Свою постель она сейчас нам отдала; говорить, она немного шире.
{119} Я взглянула на Розу. Она злобно на все смотрит. На щеках два красных пятна.
В нашей камер все больше сидят по обвинению в переходе границы. Так и называются – "Румграница". Большая половина камеры такая. Есть приговоренные на три года, на пять и более; более счастливые на один год, но все одинаково ждут амнистии.
Некоторых задержали в дороге, поэтому вещей совсем не осталось. Отобрали все, что на них было. Многие без белья. Одна богачка сидит, на одной ноге башмак мужа, черный, на другой свой, коричневый. Растерялась при арест и не то надела. Но почти все, и эта богачка, не унывают, смеются над своими несчастиями.
Внизу уборные и проститутки. Это составляет отдельный этаж.
Уборные внизу ужасающие. Грязь такая, что страшно к ним подойти. Ни одна дверь не запирается, все болтается, от ветра шумит и скрипит. Здесь еще большее разрушение, чем в тюрьме. Все окна пробиты, – от них и от стен дует холодный втер.
Тюрьма как-то вся скована, сдавлена, здесь же точно все открыто на все четыре стороны ...
{120} Мне здесь еще тяжелее. Во всяком случай беспокойнее...
За каждой кружкой кипятка приходится ходить в кухню, во флигель, через этот ужасный двор, и стоять часами. Очередь на все, – на кандер, на кипяток, на хлеб.
Мужчины стоят тут же, и все выдается по билетам. Эти дни такие метели, что это особенно тяжело. Я совсем растеряна от холода и беспорядка здесь.
Двери шумно хлопают каждую минуту, так как тут свободно входят и выходят.
Перестала ставить числа: не могу сосредоточиться, как в тюрьме, да и не все ли равно? – Все дни одинаково ужасны. На душе страдание, которое не знает предела, не имеет границы, а кругом этот шум и свист, которые раздражают. Зала с жидкими колонками. особенно уныла. Каждый день прохожу и не могу привыкнуть, – каждый раз замечаю это убожество, эту скуку.

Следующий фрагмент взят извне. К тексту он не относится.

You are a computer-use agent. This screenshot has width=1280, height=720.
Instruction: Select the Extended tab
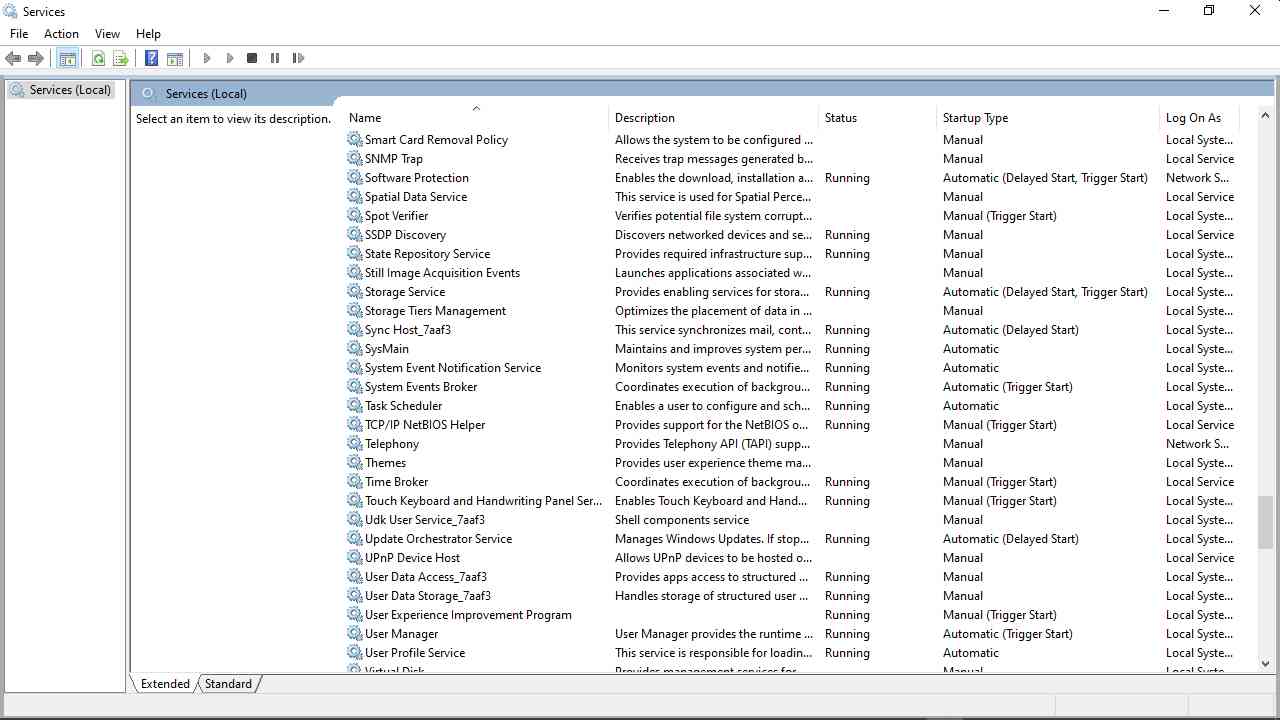[x=165, y=684]
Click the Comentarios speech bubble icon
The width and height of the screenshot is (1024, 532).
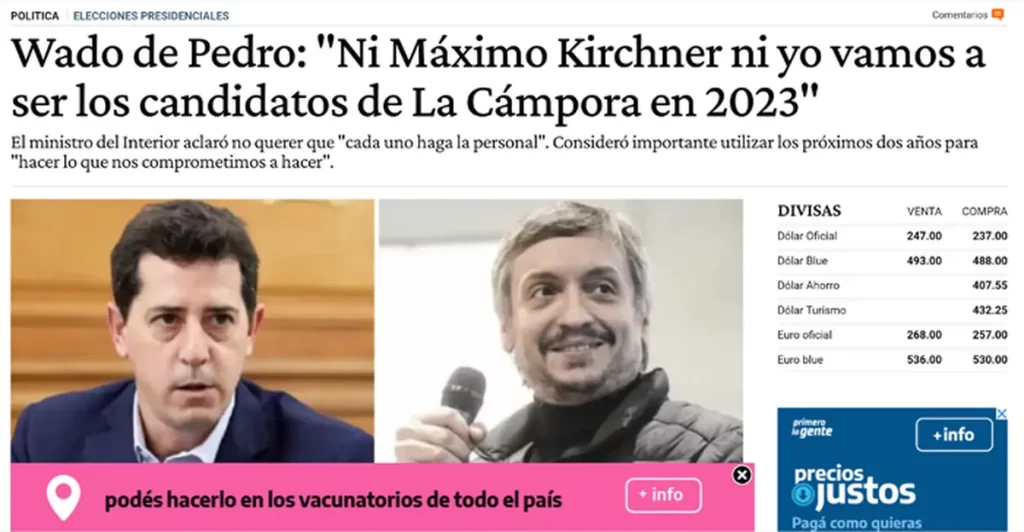(x=998, y=14)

Краны внизу обмерзли, отовсюду висят длинные льдины, лед бьют руками, чтобы мыться, а руки вспухают от холода.
Во двор эти дни не выходила. Страдаю, больна, лежу, завернувшись в шубу. Мысль {121} о Кике день и ночью не дает покоя. Встают перед глазами его последние дни, когда, быть может, он звал меня.
Сегодня разрешили увидеть друзей. Это – в первый раз. Пришли из города. Разрешили увидеться только у ворот. Успели на ветру сказать только несколько слов. Потом солдат закричал и захлопнул ворота, – ожидали коляску коменданта. Я очень волновалась при мысли о встрече. Порыв ветра разогнал тяжелые мысли, он так сильно бил по лицу.

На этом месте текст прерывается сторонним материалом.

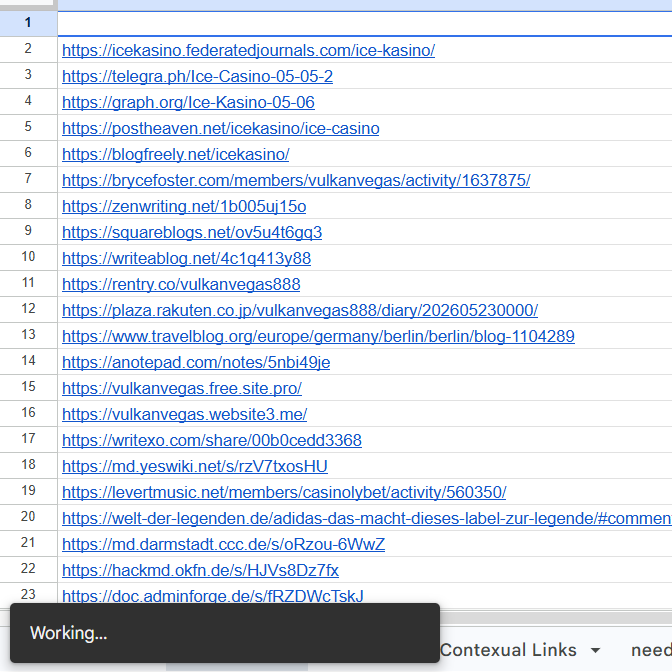Click the travelblog.org berlin blog link
Image resolution: width=672 pixels, height=672 pixels.
point(318,336)
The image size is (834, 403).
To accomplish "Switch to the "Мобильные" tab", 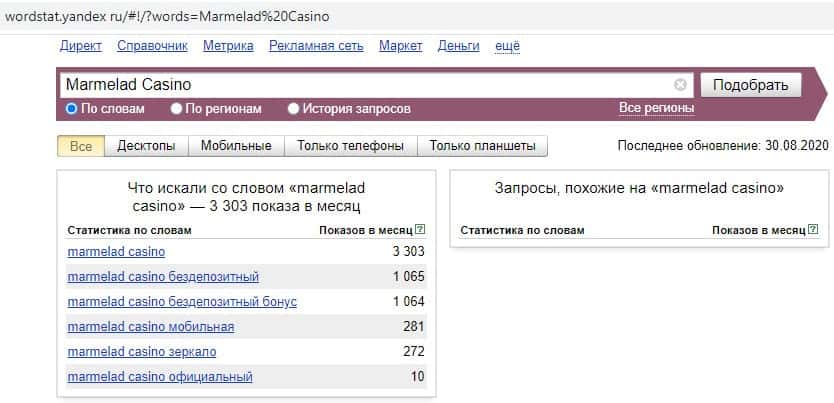I will tap(236, 146).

Суп получаем в кухне из кубов, льют из огромных ложек. Льет человек, который стоит высоко над кубом. Я неловко беру, всегда боюсь, что кипяток потечет по пальцам.

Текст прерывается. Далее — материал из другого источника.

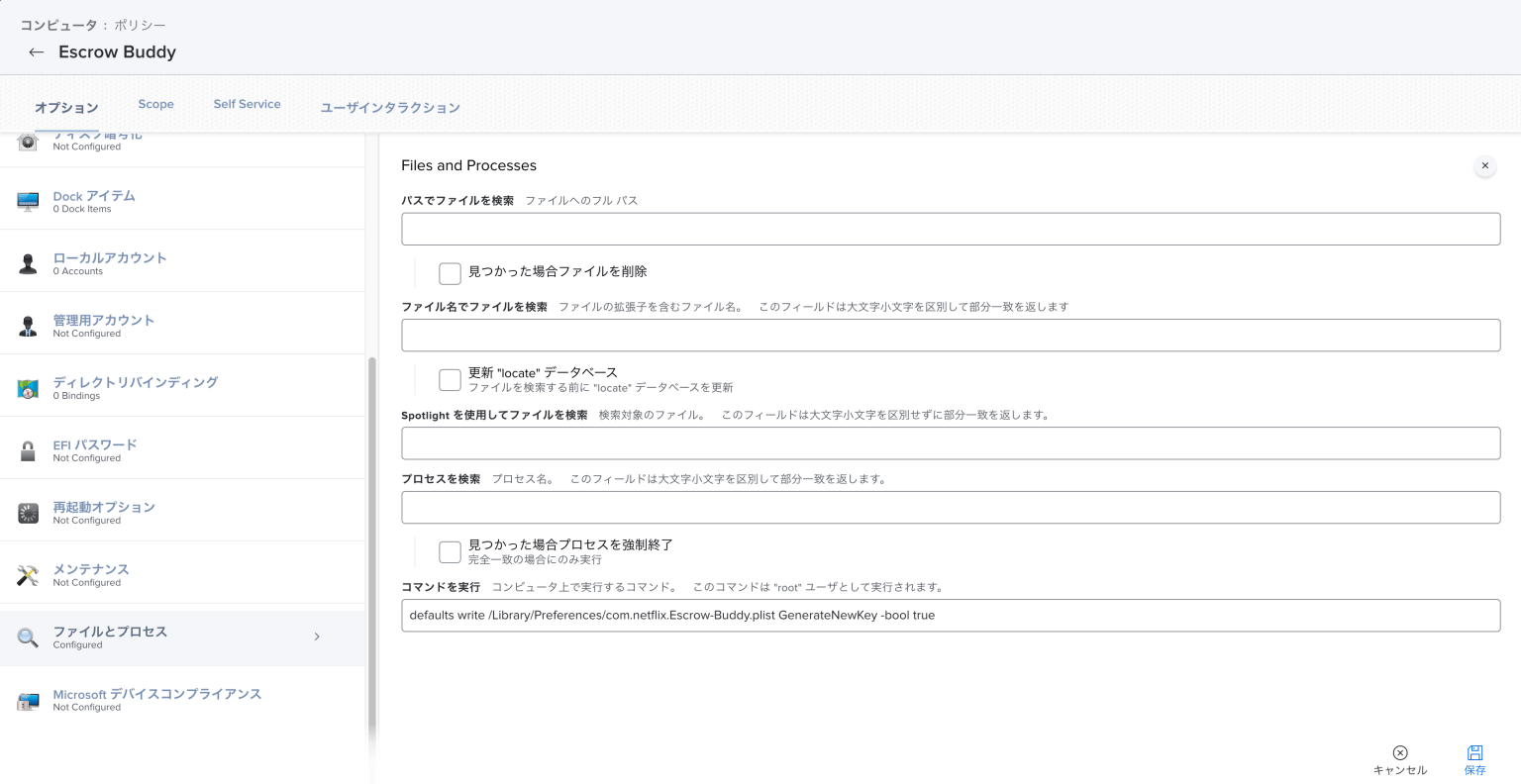The image size is (1521, 784).
Task: Expand ファイルとプロセス detail chevron
Action: pos(317,637)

Сегодня вызвали в канцелярию; помещается в другом доме. Там в очень тепло натопленной комнате, которая приятно поражает после наших холодов, стоял комендант. Он задал ряд вопросов: где я работала? – что писала? – в какой мастерской? Боясь, что сейчас последует просьба делать портреты "вождей", я поспешила сказать, что не умею. "Другую работу могу сделать". Он, кажется, понял, но не настаивал. Что-то {122} неопределенное сказал об украшении зала в лагере. – Он был явно чем-то недоволен и нетерпелив, но сошло.